Background: Previous work has shown little association between self-report and directly measured physical activity. The objective of this study was to investigate the relationships between self-reported and directly assessed measures of physical activity and sedentary time by weight status in Kenyan children.
Methods: Direct assessment of body weight, physical activity and sedentary time of 563 children was collected through anthropometry and accelerometry, while self-reported assessment was achieved by administering a questionnaire.

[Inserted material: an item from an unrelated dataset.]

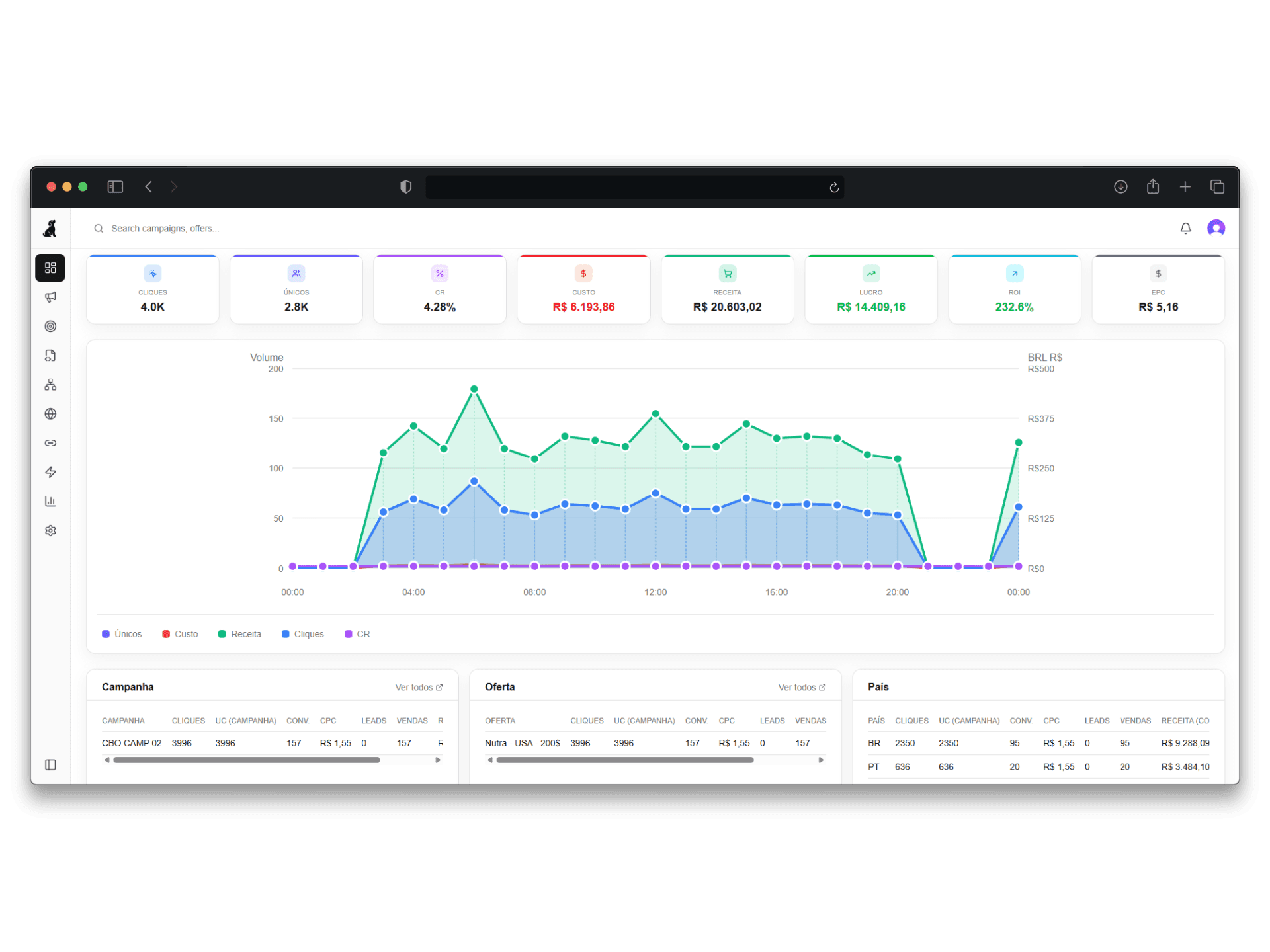This screenshot has width=1270, height=952.
Task: Open notifications via the bell icon
Action: point(1185,228)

Results: Under/healthy weight children had significantly higher directly measured mean daily minutes of moderate-to-vigorous physical activity (MVPA) compared to overweight/obese children (39 vs 20 minutes); had lower mean weekend-day minutes of sedentary time (346 vs 365 minutes); had a higher proportion who met accepted physical activity guidelines (15.3% vs 2.6%); and a higher number reported using active transportation to/from school (49.2% vs 32.4%). Self-reported time spent outside before and after school and active transport to/from school were significantly associated with mean weekday minutes of MVPA (r-value range = 0.12-0.36), but only for the under/healthy weight children.
Conclusions: The results of this study found a number of differences in the accumulation of MVPA and sedentary time by weight status and weak-to-moderate correlations between self-report and direct measures of weekday and weekend-day physical activity among the under/healthy weight children.
Keywords: Children; direct-measures; physical activity; sedentary behaviours; self-report.